-- Task instructions --
Among the lines of the material below, count those holding "search". Report the number by itself.

-- Dataset excerpts --
▬▬▬▬▬▬▬▬▬▬
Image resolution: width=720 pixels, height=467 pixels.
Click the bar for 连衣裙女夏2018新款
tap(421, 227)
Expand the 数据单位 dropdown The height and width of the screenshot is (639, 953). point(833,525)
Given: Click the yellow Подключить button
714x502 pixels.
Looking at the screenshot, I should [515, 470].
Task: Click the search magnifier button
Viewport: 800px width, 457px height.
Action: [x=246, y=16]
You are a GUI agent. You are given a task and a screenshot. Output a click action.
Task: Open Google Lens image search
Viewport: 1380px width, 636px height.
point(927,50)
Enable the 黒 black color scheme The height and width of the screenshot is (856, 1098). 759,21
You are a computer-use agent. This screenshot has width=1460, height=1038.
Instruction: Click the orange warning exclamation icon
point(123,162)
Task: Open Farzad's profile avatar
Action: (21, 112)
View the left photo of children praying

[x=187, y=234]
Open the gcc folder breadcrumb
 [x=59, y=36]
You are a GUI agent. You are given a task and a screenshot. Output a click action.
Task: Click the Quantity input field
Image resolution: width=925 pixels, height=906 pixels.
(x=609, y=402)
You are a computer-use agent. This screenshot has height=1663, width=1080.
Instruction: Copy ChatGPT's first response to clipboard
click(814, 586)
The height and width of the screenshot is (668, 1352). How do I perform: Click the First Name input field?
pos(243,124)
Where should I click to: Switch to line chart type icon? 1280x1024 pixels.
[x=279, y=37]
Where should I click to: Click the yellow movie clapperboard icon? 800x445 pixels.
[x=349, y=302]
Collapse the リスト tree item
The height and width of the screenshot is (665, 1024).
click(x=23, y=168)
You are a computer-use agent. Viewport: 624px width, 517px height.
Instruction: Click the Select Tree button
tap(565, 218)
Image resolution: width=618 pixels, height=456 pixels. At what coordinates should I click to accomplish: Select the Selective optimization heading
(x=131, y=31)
▬▬▬▬▬▬▬▬▬▬
-- Expected output --
2